S. suis expresses multiple confirmed and putative virulence factors [31,32,33], including glutamate dehydrogenase (gdh), muramidase-released protein (mrp), suilysin protein (sly), and extracellular protein factor (epf). The virulence phenotype of strain W7119 is gdh+/mrp/sly/epf, and the virulence phenotype of strain 700794 is gdh+/mrp+/sly+/epf+ (data not shown). As one of the most important virulence factors of S. suis, sly has been proven to be cytotoxic to macrophages in many studies [34,35]. We showed vir-700794 to be relatively more cytotoxic than avir-W7119 at the late stage of infection, and we suspect that this may be due to the existence of sly. Segura et al. confirmed that S. suis has a toxic effect on macrophages with increased incubation time [12,27], which is consistent with our results. In addition, the release of LDH is used to measure cytotoxicity; LDH also can be released by cells undergoing pyroptosis in response to inflammasome activation [36]. In this study, we test the levels of IL-18 in cellular supernatant, which is a downstream product of inflammasome activation in PAMs. As a result, both strains induced an IL-18 increase from 3 hpi to 24 hpi, which indicates that PAMs-Tang may undergo pyroptosis after S. suis infection. This will be confirmed in future studies. Accordingly, the LDH increase from 8 hpi to 24 hpi may be contributed by pyroptosis. The nuclear factor-kappa B (NF-κB) signaling pathway is a prototypical pro-inflammatory pathway and is induced by toll-like receptor (TLR) [37], and it’s activation promotes pro-IL-1β to mature IL-1β. Our results show that avir-W7119 induces IL-1β increase from 3 hpi to 8 hpi, while vir-700794 induces IL-1β increase mainly at 24 hpi, which indicates that avir-W7119 may be more likely to bind to TLR and activate the NF-κB pathway earlier than vir-700794, and then facilitate elimination.
S. suis infection is often accompanied by inflammation [38], and as the frontline cells of innate immunity, macrophages play a crucial role in this entire process [23,39]. Macrophages exhibit different phenotypes and can shift between M1-type and M2-type to repair inflammation and maintain homeostasis [40,41]. Our work is the first to show an induction of M1-type macrophage polarization in vitro by S. suis, which induces the secretion of pro-inflammatory cytokines.
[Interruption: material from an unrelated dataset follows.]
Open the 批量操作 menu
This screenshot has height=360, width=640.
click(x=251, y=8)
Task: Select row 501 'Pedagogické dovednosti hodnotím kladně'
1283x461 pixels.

The type of polarization was consistent with macrophages in the spleens of mice induced by S. suis [42]. The expression of proinflammatory cytokines (TNF-a, IL-8, IL-1-β, IL-6, and MIP-1-β) was increased in macrophages, 3D4 incubated with the S. suis strains by qPCR analysis [13]. Similarly, in our study, an increase in proinflammatory cytokine production (IL-6, IL-8, IL-18, IL-1β, and TNF-α) was seen in PAM-Tang cells after S. suis incubation by quantitative RT-PCR and quantifying cytokine assay. Altogether, these results indicate that proinflammatory responses are dominant after S. suis infection.
Live-cell imaging with PI dye combined with TUNEL detection showed a significant induction of apoptosis by S. suis infection. Apoptosis is a tightly controlled, multi-step cell death mechanism, and may occur via death mitochondrial (intrinsic) or receptor-dependent (extrinsic) pathways. The p53 (intrinsic) pathway is mainly mediated by mitochondria-associated AIF, and the caspase (extrinsic) pathway is mainly mediated by caspase-3 [28]. Furthermore, our results of Western blot assays showed that both virulent and avirulent S. suis strains induced caspase- and p53- dependent apoptosis in PAM-Tang and primary PAM cells, which were consistent with the signaling pathway of thymocyte apoptosis in the thymus of mice induced by S. suis [18]. These findings clearly confirm that macrophages undergo apoptosis through both the extrinsic and the intrinsic pathways in S. suis infection. The consistency of the S. suis induced apoptosis signaling pathway between PAM-Tang and primary PAMs further indicates that PAM-Tang cells could instead be primary PAMs. Overall, the PAM-Tang cell line may be used in the study of interactions with S. suis in vitro as a suitable cell model.

5. Conclusions

In conclusion, we identified, for the first time, interactions between PAM-Tang cells and S. suis strains with different virulence. Both strains induced the phagocytosis and M1-type polarization of PAM-Tang cells, as well as the secretion of pro-inflammatory cytokines. Moreover, it is the first report of virulent and avirulent S. suis infection inducing p53- and caspase-dependent apoptosis in PAMs. In summary, our results highlight PAM-Tang cells as a valuable cell model for the study of S. suis infection in vitro.

Supplementary Materials

The following supporting information can be downloaded at: https://www.mdpi.com/article/10.3390/microorganisms11010160/s1, Video S1: PAM-Tang cells phagocytose S. suis; Video S2: Dead cells increased in number.

Author Contributions

S.W. (Shujie Wang) and X.C. conceived the study and designed the experimental procedures. S.L., C.W., L.Q., T.C. and S.W. (Shanghui Wang) performed the experiments. S.L., C.W., T.C., S.W. (Shanghui Wang) and Y.B. analyzed the data. C.W., Y.-D.T. and X.C. contributed reagents and materials. Y.-D.T., C.W. and S.W. (Shujie Wang) wrote the manuscript. All authors have read and agreed to the published version of the manuscript.

Funding

This work was supported by the National Natural Science Foundation of China (32273018), the Central Public-interest Scientific Institution Basal Research Fund (No. 1610302022006), and Heilongjiang pig Modern Agricultural Technology Collaborative Innovation System.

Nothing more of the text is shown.